About this exercise:
Within the data below, copy each line where the string "computer" is found.

Source data:

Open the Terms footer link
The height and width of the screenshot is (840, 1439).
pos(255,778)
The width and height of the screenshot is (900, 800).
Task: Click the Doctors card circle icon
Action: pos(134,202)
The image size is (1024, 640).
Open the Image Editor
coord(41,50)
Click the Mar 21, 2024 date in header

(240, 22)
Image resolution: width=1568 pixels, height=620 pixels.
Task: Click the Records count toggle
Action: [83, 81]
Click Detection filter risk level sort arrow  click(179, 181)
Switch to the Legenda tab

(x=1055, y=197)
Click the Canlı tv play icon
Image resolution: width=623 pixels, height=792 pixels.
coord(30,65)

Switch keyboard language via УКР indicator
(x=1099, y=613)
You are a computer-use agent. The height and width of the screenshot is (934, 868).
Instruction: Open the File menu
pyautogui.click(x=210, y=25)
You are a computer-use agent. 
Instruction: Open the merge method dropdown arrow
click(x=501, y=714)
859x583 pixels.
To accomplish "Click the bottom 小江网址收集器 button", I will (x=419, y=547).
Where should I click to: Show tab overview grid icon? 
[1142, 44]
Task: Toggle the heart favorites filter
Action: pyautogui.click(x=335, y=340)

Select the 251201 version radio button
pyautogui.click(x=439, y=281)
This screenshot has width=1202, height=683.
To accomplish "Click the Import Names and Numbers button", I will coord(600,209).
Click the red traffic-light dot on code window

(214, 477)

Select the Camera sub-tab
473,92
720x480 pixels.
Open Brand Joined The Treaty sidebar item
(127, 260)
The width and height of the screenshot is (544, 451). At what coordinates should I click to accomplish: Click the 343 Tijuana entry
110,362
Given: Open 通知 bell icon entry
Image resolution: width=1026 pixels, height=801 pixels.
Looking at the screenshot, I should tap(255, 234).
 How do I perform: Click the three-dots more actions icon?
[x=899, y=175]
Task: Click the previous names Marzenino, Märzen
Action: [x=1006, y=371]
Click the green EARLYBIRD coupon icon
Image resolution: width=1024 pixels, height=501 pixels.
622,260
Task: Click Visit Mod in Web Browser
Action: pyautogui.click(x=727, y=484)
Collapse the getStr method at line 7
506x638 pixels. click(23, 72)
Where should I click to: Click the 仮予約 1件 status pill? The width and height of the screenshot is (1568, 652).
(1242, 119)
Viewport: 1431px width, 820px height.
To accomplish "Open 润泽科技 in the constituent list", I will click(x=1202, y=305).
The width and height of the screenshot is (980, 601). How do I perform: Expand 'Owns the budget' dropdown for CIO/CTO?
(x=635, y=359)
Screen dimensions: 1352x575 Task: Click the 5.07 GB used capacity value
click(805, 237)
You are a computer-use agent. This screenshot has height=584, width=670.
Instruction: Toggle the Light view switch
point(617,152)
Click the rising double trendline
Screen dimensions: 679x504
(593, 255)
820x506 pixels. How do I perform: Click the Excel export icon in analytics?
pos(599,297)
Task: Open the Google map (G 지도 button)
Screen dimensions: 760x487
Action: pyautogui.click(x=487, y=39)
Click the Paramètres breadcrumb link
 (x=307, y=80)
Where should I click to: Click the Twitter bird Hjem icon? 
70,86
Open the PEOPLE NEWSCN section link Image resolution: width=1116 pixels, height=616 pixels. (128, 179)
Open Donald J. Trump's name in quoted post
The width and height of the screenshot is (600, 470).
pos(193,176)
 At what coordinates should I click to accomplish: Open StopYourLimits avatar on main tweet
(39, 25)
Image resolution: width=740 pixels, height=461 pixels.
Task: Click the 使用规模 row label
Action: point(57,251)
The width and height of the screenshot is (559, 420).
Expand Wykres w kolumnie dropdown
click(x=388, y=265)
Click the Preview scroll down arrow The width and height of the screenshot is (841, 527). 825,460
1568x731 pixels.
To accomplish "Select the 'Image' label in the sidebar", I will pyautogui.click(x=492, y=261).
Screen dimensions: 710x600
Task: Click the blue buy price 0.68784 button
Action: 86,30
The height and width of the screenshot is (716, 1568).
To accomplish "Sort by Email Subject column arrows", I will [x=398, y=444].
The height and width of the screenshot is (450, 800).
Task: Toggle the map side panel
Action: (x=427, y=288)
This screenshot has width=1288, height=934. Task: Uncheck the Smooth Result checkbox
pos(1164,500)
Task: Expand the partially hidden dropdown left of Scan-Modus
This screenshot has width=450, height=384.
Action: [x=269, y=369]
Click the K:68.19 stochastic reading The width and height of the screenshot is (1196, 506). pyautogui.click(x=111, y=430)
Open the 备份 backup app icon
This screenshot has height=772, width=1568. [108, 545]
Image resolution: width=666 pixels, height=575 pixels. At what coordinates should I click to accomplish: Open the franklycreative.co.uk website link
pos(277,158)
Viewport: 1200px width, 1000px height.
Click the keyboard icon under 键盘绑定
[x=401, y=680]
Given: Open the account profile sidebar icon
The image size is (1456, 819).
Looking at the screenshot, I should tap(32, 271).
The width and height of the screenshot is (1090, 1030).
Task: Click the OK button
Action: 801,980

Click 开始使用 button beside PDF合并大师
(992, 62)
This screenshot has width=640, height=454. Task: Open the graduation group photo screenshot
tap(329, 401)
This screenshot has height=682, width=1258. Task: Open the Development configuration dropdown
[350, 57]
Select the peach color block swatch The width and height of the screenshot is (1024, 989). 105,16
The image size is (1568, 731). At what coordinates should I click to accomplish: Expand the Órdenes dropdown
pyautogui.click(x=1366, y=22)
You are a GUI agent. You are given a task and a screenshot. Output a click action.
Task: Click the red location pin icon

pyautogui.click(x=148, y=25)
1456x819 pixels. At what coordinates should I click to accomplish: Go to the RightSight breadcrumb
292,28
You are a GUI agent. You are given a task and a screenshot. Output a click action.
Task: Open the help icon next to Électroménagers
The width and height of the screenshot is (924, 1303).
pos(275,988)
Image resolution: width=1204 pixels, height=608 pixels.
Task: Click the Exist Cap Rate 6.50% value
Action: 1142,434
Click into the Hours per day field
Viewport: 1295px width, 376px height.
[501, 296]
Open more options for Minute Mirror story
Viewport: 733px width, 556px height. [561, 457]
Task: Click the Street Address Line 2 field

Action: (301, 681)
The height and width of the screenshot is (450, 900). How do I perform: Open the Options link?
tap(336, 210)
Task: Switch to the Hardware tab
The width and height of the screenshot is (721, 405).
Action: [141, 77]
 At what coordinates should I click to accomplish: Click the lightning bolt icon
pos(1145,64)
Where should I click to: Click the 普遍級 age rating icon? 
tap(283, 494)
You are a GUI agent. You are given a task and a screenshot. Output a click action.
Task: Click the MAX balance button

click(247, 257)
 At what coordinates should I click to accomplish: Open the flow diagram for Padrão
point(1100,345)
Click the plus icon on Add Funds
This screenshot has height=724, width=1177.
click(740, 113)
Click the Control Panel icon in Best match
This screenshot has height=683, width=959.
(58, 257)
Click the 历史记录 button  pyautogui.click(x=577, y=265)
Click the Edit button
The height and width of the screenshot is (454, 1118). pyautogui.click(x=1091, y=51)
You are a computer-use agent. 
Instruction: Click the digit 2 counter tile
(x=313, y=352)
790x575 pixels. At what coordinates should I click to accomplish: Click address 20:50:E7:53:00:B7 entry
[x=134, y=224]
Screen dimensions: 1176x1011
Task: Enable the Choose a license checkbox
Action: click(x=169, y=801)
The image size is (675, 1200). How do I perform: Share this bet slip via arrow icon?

The completed task:
You are a computer-use agent. The height and width of the screenshot is (934, 868).
You are a computer-use agent. 
You are a computer-use agent. This screenshot has height=584, width=670.
You are a computer-use agent. 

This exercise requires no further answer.